Stored items:
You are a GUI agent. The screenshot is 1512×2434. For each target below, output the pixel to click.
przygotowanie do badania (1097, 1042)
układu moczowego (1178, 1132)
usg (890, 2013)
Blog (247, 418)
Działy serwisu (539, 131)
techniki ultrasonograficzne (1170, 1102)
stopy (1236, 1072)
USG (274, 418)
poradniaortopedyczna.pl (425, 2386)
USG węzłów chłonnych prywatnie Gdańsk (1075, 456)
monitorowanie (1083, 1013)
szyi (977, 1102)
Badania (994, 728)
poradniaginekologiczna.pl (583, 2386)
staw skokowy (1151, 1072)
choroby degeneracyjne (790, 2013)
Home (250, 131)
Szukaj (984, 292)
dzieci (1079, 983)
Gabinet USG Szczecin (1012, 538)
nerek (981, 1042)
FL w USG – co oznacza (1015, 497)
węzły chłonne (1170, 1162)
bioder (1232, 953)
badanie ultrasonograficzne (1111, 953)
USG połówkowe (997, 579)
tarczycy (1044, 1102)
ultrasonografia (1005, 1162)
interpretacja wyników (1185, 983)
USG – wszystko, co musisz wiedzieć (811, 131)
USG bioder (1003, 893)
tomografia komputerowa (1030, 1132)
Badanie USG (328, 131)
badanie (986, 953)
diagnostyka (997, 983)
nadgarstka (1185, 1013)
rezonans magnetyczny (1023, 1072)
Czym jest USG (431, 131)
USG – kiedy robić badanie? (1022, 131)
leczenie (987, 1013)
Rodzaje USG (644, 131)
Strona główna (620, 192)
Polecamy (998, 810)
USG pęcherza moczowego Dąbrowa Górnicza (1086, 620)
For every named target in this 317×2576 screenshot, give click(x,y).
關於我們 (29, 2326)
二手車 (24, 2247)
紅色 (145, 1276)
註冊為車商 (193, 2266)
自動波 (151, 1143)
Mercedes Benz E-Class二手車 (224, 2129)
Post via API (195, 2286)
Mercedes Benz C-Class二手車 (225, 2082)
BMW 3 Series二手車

EXERCISE GOAL:
Exactly reproduce the lines from the one containing "關於我們 (29, 2326)" through the end of the records, and only those lines.

WRITTEN ANSWER:
關於我們 (29, 2326)
二手車 (24, 2247)
紅色 (145, 1276)
註冊為車商 (193, 2266)
自動波 (151, 1143)
Mercedes Benz E-Class二手車 (224, 2129)
Post via API (195, 2286)
Mercedes Benz C-Class二手車 (225, 2082)
BMW 3 Series二手車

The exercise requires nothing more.